Everything from the line holding "The image size" through the final line of the entries below is to be written out exactly, and nothing more; leave out pictures.

[Data provided]:
=== Section Start ===

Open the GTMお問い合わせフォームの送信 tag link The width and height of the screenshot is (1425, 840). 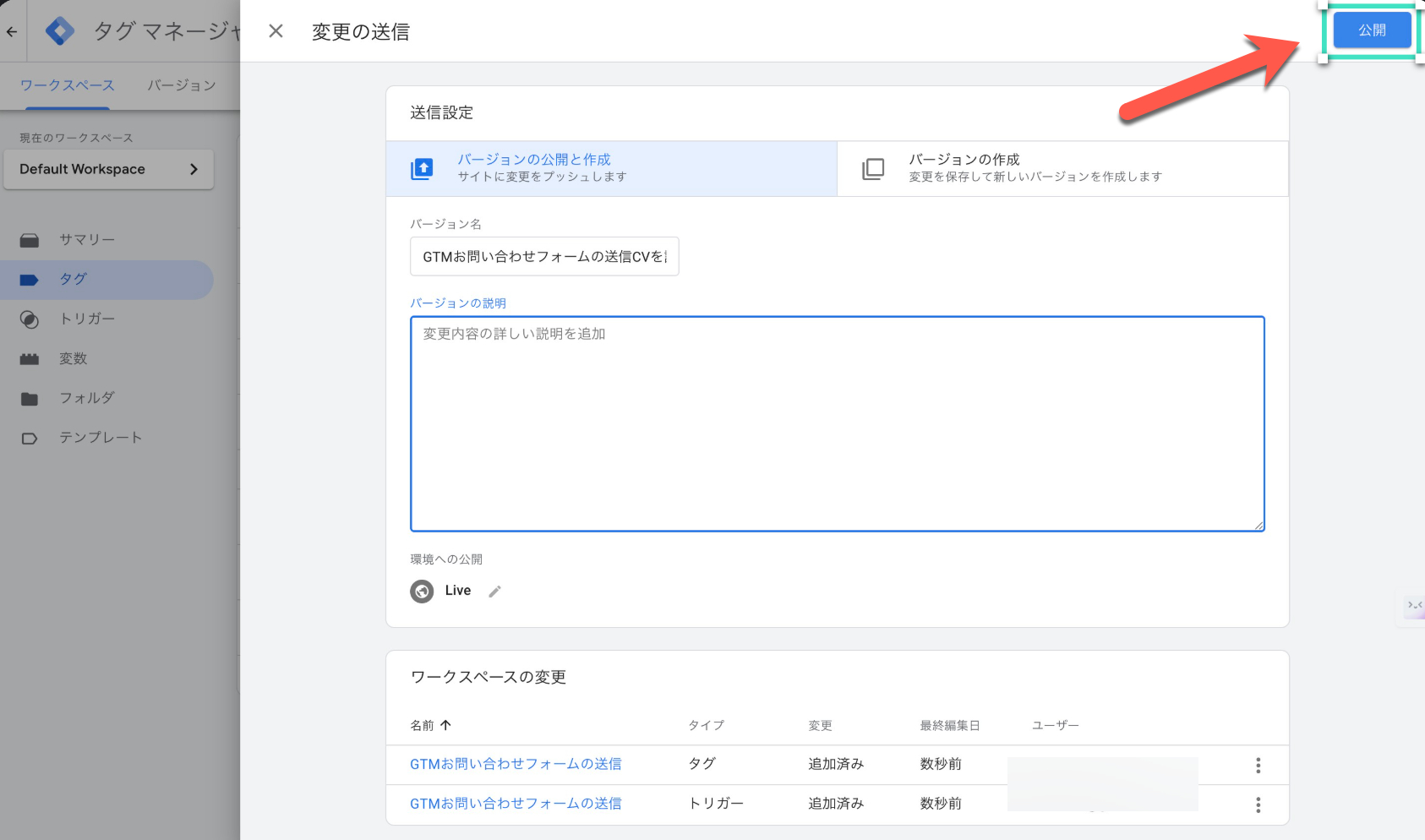coord(516,764)

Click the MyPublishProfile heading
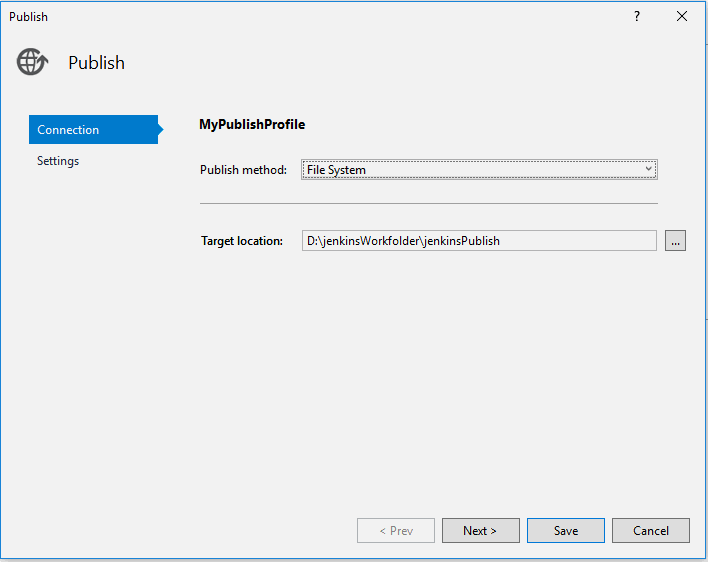coord(252,125)
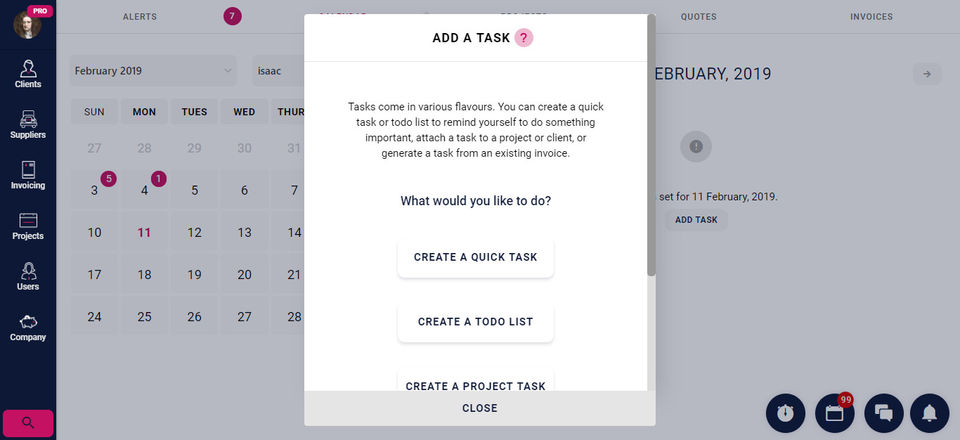Open the chat messages button
The width and height of the screenshot is (960, 440).
pyautogui.click(x=882, y=413)
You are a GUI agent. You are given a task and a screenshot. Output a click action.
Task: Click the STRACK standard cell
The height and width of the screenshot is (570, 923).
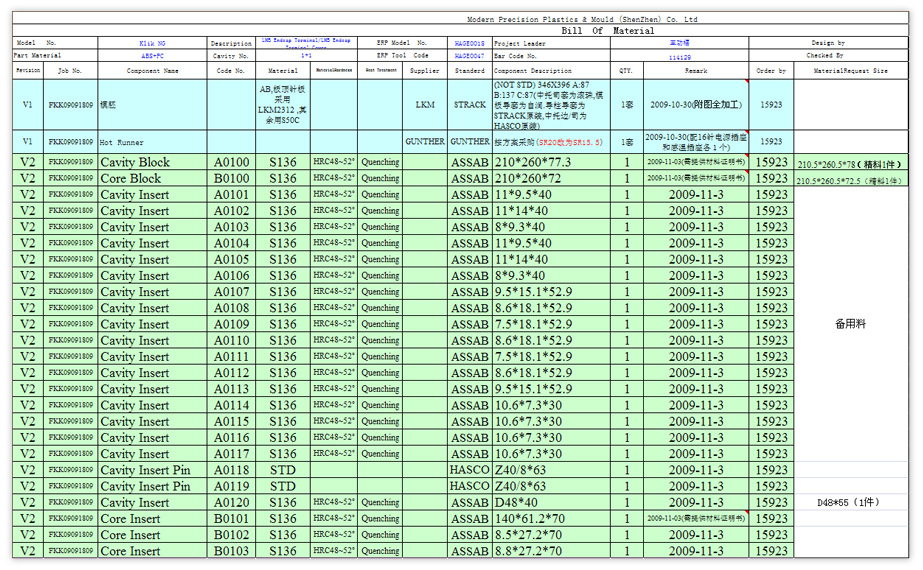(x=469, y=105)
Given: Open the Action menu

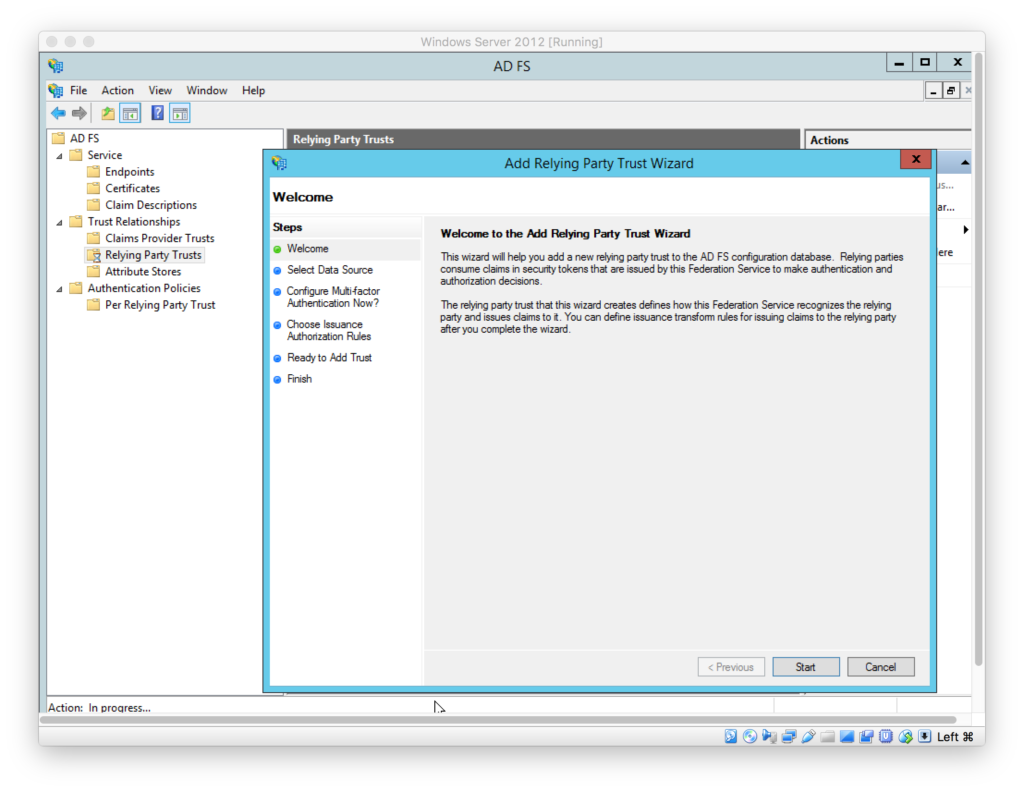Looking at the screenshot, I should pos(117,90).
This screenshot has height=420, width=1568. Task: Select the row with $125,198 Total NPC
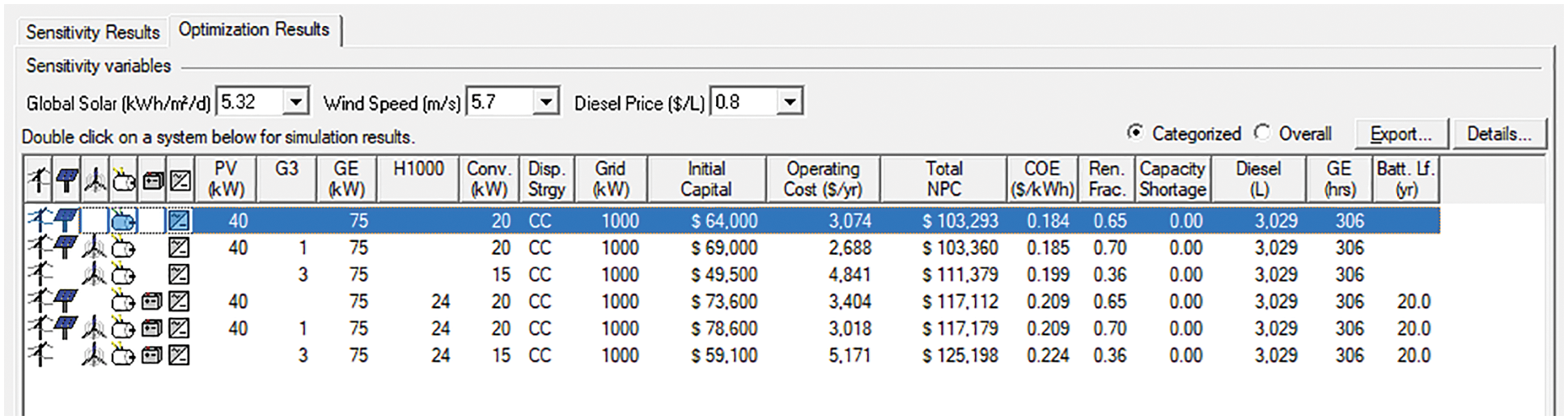[x=960, y=355]
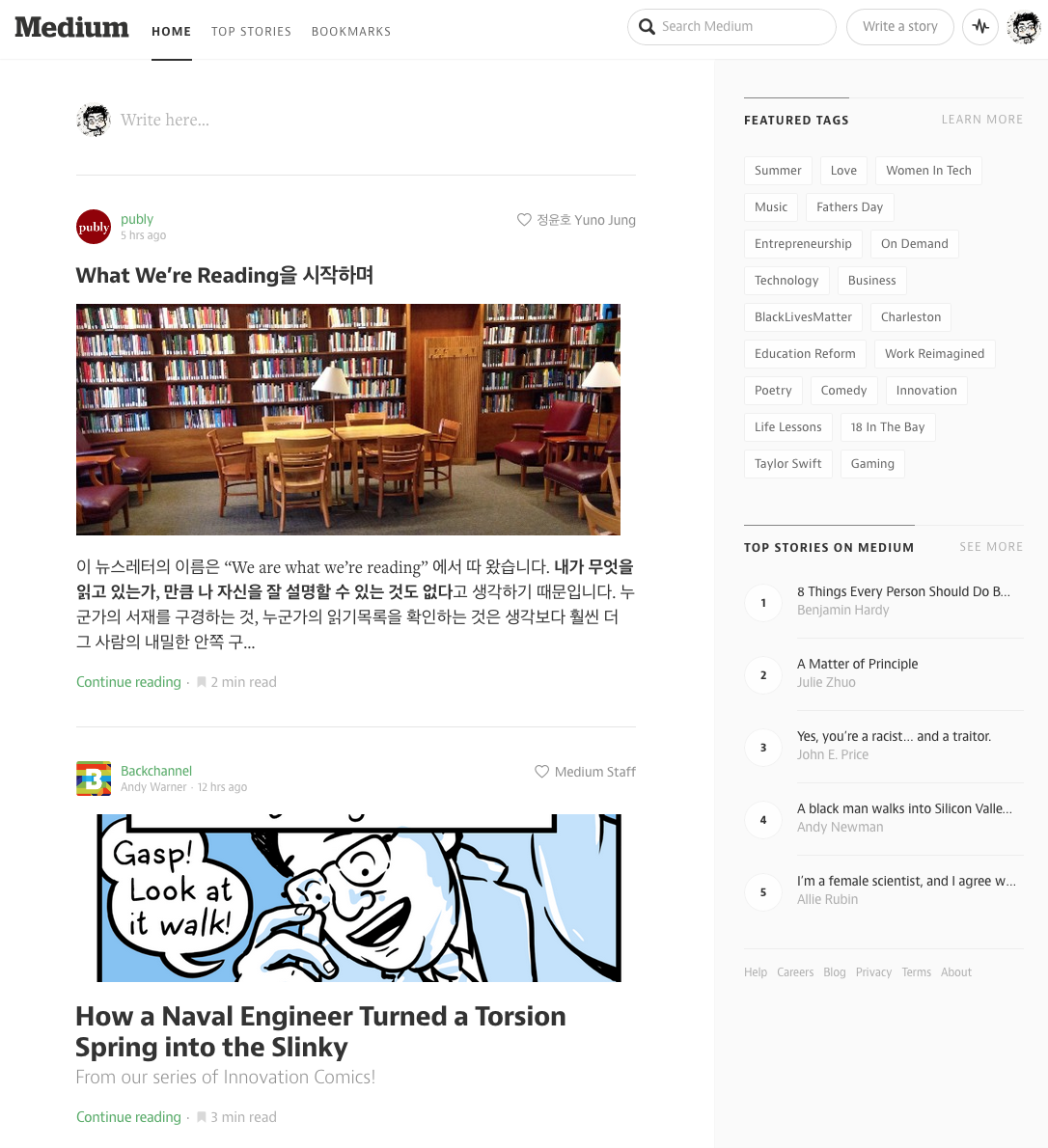This screenshot has width=1048, height=1148.
Task: Open the Backchannel publication logo
Action: [x=94, y=779]
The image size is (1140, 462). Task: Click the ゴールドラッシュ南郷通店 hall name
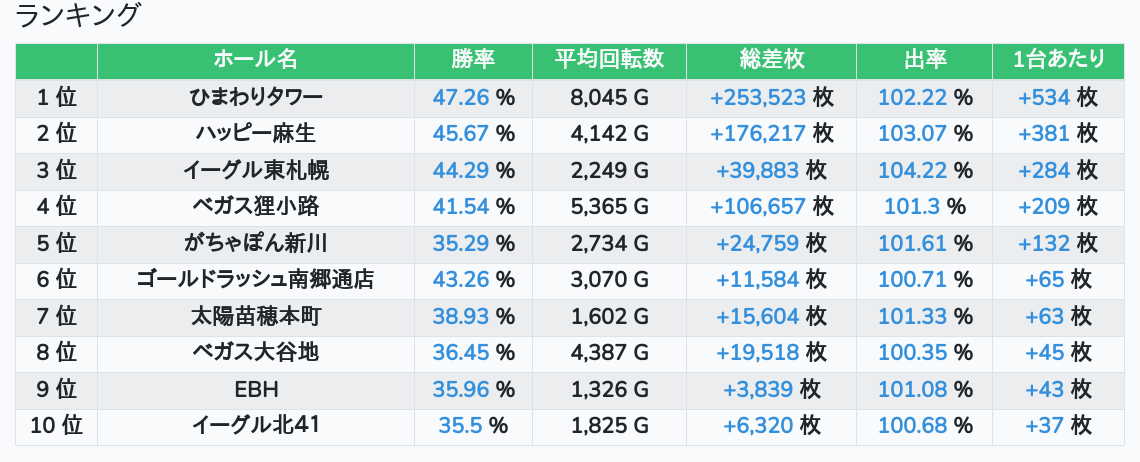(x=255, y=279)
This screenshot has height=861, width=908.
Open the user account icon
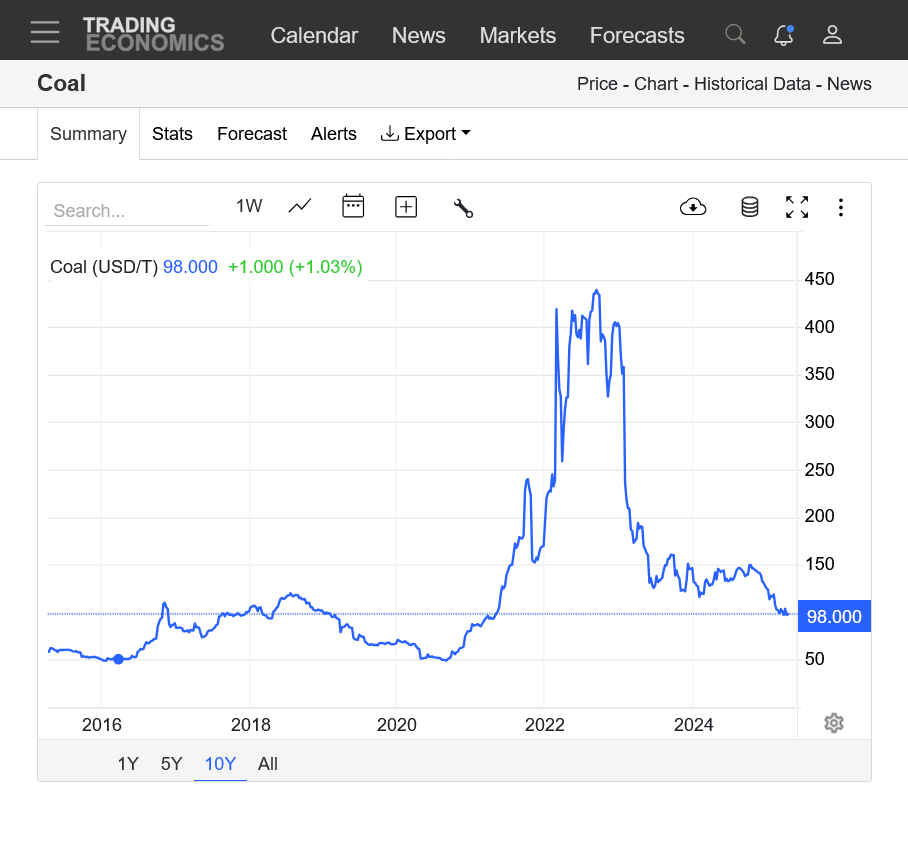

=== Section End ===

[Task result]:
The image size is (1140, 462). Task: Click the ゴールドラッシュ南郷通店 hall name
(x=255, y=279)
This screenshot has height=861, width=908.
Open the user account icon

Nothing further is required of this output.